According to Yakubu Galadima, the lawyer of the whistle-blower who informed EFCC of the $43m, N23.2m and £27,800 (N13bn) recovered from an apartment in Ikoyi, his client will not accept anything less than the 5% commission he was promised by the govt.
Prof. Bolaji Owasanoye, the Secretary of the Presidential Advisory Committee Against Corruption, at an event on Thursday titled, ‘Tracking Noxious Funds’, which was organised by Kent University Law School and Human and Environmental Development Agency, had said any whistle-blower, who helped the government recover funds over N1bn would receive less than five per cent commission.
Owasanoye, who was part of the team that drafted the whistle-blower policy had previously said:
“If you blow the whistle and the government recovers cash, you are entitled to between 2.5 per cent and five per cent.
“If you blow the whistle and the government recovers cash, you are entitled to between 2.5 per cent and five per cent. The maximum limit is five per cent.
“According to the policy, if you blow the whistle and it is below N500m, you get four to five per cent because the higher the amount that is recovered, the lower the percentage that is given.

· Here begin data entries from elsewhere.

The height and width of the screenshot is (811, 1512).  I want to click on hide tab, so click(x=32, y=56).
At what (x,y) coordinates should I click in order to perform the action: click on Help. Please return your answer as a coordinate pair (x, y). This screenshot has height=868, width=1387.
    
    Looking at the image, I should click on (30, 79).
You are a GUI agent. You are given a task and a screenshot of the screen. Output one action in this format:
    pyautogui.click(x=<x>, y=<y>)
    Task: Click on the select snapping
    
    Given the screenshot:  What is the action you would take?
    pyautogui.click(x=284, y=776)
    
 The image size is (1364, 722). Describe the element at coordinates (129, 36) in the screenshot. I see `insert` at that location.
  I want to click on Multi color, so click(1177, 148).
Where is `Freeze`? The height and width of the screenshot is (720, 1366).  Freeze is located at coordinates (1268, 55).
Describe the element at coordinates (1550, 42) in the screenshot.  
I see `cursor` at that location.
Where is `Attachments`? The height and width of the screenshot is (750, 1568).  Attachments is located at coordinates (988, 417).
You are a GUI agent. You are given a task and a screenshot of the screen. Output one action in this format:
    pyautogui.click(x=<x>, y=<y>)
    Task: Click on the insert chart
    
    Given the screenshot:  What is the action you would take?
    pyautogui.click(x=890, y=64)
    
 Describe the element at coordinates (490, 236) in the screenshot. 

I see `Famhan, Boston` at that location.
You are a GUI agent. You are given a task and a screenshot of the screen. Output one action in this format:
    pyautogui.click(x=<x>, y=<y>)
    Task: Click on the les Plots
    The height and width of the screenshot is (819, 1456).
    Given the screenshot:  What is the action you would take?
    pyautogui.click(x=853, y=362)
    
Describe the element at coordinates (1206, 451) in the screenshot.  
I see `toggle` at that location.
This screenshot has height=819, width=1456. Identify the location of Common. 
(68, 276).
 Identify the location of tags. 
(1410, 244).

This is the global best practice.
“If the recovery is between N500m and N1bn, you get three to four per cent (commission). If it is N1bn and above, it is 2.5 per cent. Indeed, there is a clause that we included in the policy to say that the government may determine the amount to be awarded based on other criteria provided that the amount to be awarded doesn’t exceed five per cent. In other words, the government may actually pay less than 2.5 per cent but nobody can be paid more than five per cent.”
However, the Ikoyi whistle-blower’s lawyer said his client is not interested in this policy. Adding that he won’t accept anything less than five per cent, which was what he was initially promised.
The lawyer, Galadima said last week, that his client was expecting a commission of N860m from the Federal Govt., not N325m based on the amount EFCC recovered at the Ikoyi apartment. Adding that the commission should be paid based on the exchange rate at the time the money was recovered.